> **TRY IT**
Reproduce every record below word for word and include no pictures.

Screenshot grounding data:

##########

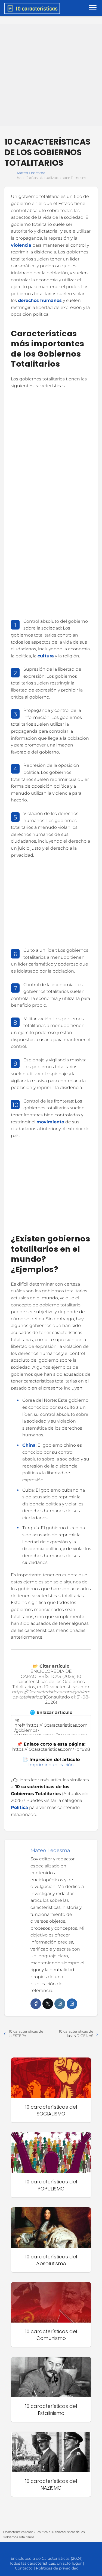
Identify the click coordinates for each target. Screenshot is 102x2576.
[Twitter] (47, 2003)
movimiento (50, 1121)
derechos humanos (40, 300)
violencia (21, 245)
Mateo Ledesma (31, 173)
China (29, 1445)
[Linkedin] (72, 2003)
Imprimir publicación (51, 1764)
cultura (46, 655)
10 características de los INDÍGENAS (76, 2033)
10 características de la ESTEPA (26, 2033)
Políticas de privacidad (57, 2568)
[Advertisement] (51, 75)
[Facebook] (35, 2003)
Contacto (24, 2568)
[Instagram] (59, 2003)
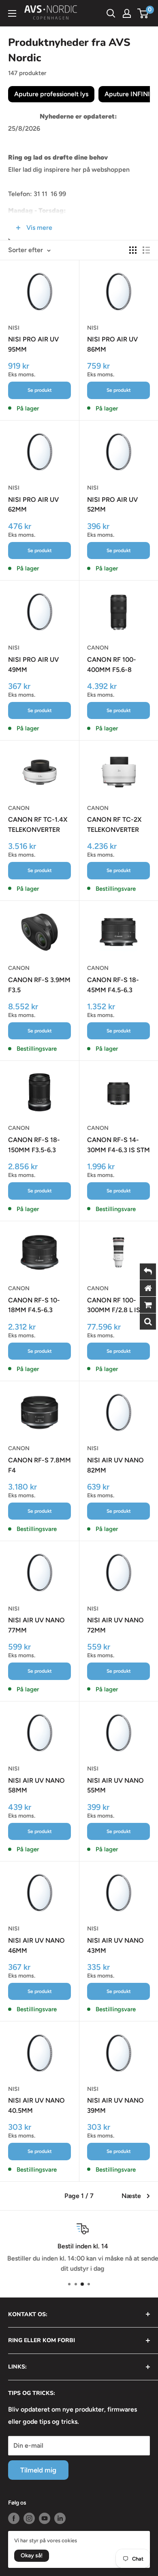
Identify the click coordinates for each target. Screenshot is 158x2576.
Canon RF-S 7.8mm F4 (39, 1465)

##########

> **TASK OUTPUT**
Identify the click coordinates for each target. Screenshot is 102x2576.
[Twitter] (47, 2003)
movimiento (50, 1121)
derechos humanos (40, 300)
violencia (21, 245)
Mateo Ledesma (31, 173)
China (29, 1445)
[Linkedin] (72, 2003)
Imprimir publicación (51, 1764)
cultura (46, 655)
10 características de los INDÍGENAS (76, 2033)
10 características de la ESTEPA (26, 2033)
Políticas de privacidad (57, 2568)
[Advertisement] (51, 75)
[Facebook] (35, 2003)
Contacto (24, 2568)
[Instagram] (59, 2003)
Identify the click coordinates for each target. Screenshot is 158x2576.
Canon RF-S 7.8mm F4 (39, 1465)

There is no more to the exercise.